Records
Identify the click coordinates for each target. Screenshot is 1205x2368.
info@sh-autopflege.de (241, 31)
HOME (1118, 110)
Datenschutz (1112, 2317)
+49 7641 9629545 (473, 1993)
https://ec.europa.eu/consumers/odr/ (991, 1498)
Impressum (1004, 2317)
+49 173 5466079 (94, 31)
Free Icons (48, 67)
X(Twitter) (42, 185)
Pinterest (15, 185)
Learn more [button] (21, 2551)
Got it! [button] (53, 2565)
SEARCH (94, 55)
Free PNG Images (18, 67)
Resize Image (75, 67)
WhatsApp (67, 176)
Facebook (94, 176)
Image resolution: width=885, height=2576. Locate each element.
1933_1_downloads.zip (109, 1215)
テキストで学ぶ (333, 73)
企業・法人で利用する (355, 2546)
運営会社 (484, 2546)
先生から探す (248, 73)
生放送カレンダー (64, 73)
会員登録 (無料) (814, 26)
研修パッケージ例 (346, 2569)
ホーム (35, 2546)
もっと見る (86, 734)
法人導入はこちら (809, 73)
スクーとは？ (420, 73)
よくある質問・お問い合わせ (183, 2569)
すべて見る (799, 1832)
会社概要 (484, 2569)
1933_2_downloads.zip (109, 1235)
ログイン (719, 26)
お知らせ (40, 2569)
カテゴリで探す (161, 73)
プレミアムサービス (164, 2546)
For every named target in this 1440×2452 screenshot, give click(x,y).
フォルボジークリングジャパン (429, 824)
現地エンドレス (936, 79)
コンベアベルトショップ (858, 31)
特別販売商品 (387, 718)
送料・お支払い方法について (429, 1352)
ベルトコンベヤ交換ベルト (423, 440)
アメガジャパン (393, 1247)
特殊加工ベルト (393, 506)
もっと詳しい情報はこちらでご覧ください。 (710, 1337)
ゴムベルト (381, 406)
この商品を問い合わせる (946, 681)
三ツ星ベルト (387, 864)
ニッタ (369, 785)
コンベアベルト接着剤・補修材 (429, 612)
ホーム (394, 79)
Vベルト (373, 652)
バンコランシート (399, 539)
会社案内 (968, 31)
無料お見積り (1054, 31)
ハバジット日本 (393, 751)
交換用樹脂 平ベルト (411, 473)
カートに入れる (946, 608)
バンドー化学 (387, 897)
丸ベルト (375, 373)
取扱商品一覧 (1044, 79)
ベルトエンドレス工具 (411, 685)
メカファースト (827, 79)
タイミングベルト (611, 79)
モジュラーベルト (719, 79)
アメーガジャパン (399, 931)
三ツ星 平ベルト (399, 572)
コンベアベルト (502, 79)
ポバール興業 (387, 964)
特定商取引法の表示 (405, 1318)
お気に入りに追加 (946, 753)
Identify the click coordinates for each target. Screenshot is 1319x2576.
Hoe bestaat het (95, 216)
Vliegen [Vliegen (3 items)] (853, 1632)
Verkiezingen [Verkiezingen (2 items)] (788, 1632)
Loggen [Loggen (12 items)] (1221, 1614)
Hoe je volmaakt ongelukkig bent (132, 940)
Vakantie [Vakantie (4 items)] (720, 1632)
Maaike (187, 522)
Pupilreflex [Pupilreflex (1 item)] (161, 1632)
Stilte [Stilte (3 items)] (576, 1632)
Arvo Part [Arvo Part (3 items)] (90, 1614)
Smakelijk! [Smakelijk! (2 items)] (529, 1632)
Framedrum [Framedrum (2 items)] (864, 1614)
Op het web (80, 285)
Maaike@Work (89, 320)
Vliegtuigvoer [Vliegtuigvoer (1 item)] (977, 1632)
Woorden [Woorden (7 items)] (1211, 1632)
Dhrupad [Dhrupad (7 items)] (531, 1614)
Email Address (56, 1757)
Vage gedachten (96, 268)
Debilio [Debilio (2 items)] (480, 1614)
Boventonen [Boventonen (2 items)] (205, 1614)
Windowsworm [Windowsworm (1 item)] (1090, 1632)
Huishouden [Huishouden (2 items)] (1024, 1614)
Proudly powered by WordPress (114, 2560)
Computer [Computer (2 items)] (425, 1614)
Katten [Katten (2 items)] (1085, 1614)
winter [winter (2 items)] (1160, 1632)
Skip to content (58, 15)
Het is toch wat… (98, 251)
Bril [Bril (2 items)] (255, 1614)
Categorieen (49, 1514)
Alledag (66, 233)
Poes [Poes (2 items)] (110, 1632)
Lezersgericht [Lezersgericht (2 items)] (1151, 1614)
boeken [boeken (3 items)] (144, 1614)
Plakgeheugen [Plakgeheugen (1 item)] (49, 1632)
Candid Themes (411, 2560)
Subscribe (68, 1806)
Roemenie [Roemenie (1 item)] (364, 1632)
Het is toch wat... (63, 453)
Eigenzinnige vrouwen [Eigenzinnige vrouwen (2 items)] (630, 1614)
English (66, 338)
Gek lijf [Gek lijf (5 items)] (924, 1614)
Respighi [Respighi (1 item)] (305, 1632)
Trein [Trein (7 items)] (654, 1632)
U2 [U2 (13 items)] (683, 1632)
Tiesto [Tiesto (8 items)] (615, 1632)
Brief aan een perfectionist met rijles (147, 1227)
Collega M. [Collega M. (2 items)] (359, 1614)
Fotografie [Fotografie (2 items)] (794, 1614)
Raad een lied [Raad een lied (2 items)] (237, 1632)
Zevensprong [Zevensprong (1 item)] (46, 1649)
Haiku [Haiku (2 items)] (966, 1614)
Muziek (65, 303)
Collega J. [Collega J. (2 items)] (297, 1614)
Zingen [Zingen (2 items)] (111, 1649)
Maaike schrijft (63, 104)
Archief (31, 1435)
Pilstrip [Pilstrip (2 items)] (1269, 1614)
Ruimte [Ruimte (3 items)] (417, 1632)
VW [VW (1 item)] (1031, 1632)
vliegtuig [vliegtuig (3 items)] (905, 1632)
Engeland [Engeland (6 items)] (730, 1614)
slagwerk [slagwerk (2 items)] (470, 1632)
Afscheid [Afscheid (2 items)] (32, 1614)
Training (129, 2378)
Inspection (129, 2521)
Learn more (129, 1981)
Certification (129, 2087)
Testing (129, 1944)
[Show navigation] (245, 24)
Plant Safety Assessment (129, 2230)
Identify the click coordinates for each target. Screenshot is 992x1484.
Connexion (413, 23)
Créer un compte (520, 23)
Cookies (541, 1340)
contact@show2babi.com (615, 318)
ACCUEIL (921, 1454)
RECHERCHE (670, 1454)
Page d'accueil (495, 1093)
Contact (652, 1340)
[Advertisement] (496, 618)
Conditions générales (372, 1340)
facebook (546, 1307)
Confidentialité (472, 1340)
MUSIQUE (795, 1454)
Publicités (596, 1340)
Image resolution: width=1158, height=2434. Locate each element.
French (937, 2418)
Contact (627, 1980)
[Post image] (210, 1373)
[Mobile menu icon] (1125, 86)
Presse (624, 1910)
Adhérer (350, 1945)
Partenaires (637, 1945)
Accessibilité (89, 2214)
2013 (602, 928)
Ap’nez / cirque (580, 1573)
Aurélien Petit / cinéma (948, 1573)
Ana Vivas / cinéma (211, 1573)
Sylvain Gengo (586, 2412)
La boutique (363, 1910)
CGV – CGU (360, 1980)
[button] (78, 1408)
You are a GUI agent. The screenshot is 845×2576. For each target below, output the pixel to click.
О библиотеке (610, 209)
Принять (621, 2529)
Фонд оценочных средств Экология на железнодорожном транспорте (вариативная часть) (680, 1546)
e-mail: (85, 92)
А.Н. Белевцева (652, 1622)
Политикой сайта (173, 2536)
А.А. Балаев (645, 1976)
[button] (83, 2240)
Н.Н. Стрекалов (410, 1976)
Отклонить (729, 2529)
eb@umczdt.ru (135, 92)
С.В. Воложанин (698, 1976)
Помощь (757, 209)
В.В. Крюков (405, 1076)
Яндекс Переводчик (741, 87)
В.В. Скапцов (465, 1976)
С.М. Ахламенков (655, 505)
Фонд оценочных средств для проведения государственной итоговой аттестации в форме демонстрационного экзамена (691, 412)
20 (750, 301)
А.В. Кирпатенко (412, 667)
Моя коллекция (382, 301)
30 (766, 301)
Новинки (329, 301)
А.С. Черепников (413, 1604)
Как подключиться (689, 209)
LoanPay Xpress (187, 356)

**Do this**
Rescale the stretch from the start of the records through the line containing "カテゴリで探す (161, 73)", both ends included. Reproduce every line in that stretch, requests included, with each coordinate in the answers multiplied by 2.6 and rounded to a whole number, halves rounded up.

**Problem solution**
Identify the click coordinates for each target. Screenshot is 1205x2368.
info@sh-autopflege.de (627, 81)
HOME (2907, 286)
Datenschutz (2891, 6024)
+49 7641 9629545 (1230, 5182)
https://ec.europa.eu/consumers/odr/ (2577, 3895)
Impressum (2610, 6024)
+49 173 5466079 (244, 81)
Free Icons (125, 174)
X(Twitter) (109, 481)
Pinterest (39, 481)
Learn more [button] (55, 6633)
Got it! [button] (138, 6669)
SEARCH (244, 143)
Free PNG Images (47, 174)
Resize Image (195, 174)
WhatsApp (174, 458)
Facebook (244, 458)
Image resolution: width=885, height=2576. Locate each element.
1933_1_downloads.zip (283, 3159)
テキストで学ぶ (866, 190)
企業・法人で利用する (923, 6620)
運営会社 (1258, 6620)
先生から探す (645, 190)
生放送カレンダー (166, 190)
会員登録 (無料) (2116, 68)
研修パッケージ例 (900, 6679)
ホーム (91, 6620)
もっと見る (224, 1908)
法人導入はこちら (2103, 190)
スクーとは？ (1092, 190)
よくある質問・お問い合わせ (476, 6679)
すべて見る (2077, 4763)
会社概要 (1258, 6679)
1933_2_downloads.zip (283, 3211)
ログイン (1869, 68)
お知らせ (104, 6679)
カテゴリで探す (419, 190)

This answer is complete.